When Melissa Labryer, an animal control officer, arrived at the scene, she immediately spotted the babies, who appeared to be 5 or 6 weeks old, lying lifeless in the white powder. Labryer quickly moved all the freezing cats into dry carriers and headed to the nearest animal shelter.
“‘I need help! I have frozen cats and I need some volunteers to help me back at the shelter,’” Labryer told a shelter volunteer, according to Barbe Shackelford, director of Friends of Campbell County Animal Control (FOCCAC).
“[Labryer] mentioned there were 12 cats in need of revival,” Shackelford told The Dodo. “So the volunteer who got the call quickly put out a request for assistance from any other volunteers who happened to be currently logged in to the Facebook Messenger chat group.”

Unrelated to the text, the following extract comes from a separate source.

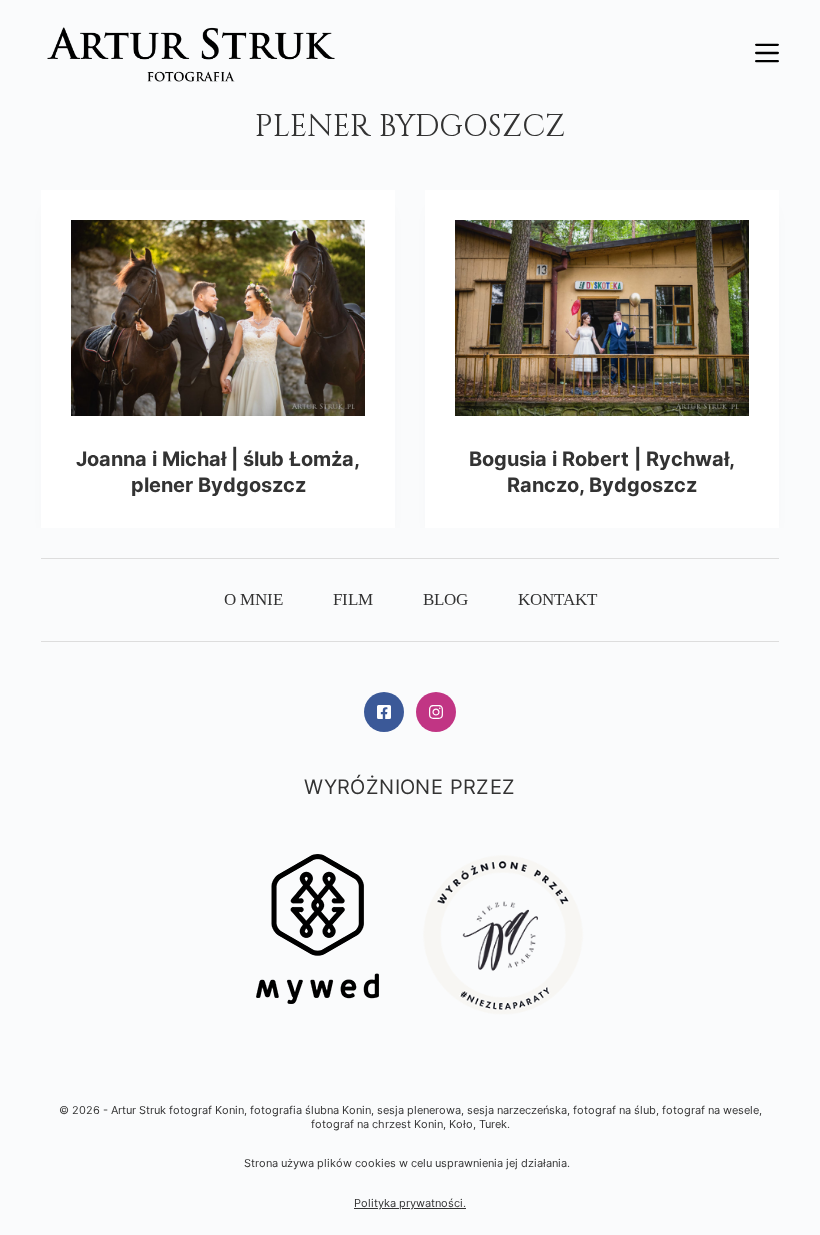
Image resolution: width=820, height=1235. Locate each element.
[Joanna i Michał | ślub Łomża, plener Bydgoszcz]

Volunteers quickly versed themselves in how to treat hypothermia, and gathered all the towels they could. “Within minutes of our arrival, we had a triage area established for the cats,” Shackelford said. “We started drying them immediately, but were really concerned about the four babies, who were under 1 pound each, and were so cold and wet. They were not moving.”
The volunteers untucked their shirts and put the kittens next to their skin with hot water bottles in hopes of regulating their temperatures, and soon there were signs of life under the clothing. Thanks to the quick action of the animal control officer and the volunteers, the abandoned cats were soon dry and grooming themselves as if nothing had happened.
“All the cats were purring and enjoying attention by the time we had cleaned up and were ready to leave,” Shackelford said.
One member of the group, which has been dubbed “the frozen 12,” has already been adopted, and three others, Frenchie, Ring and Swan, are ready for their forever homes.
For the four kittens found in the snow, the road ahead is not yet clear. “They are eating well, but the tiniest one, the little black one with such expressive eyes, had a setback, and is very fragile,” Shackelford said. “[He] will need TLC for some time before we feel confident he will survive his ordeal.”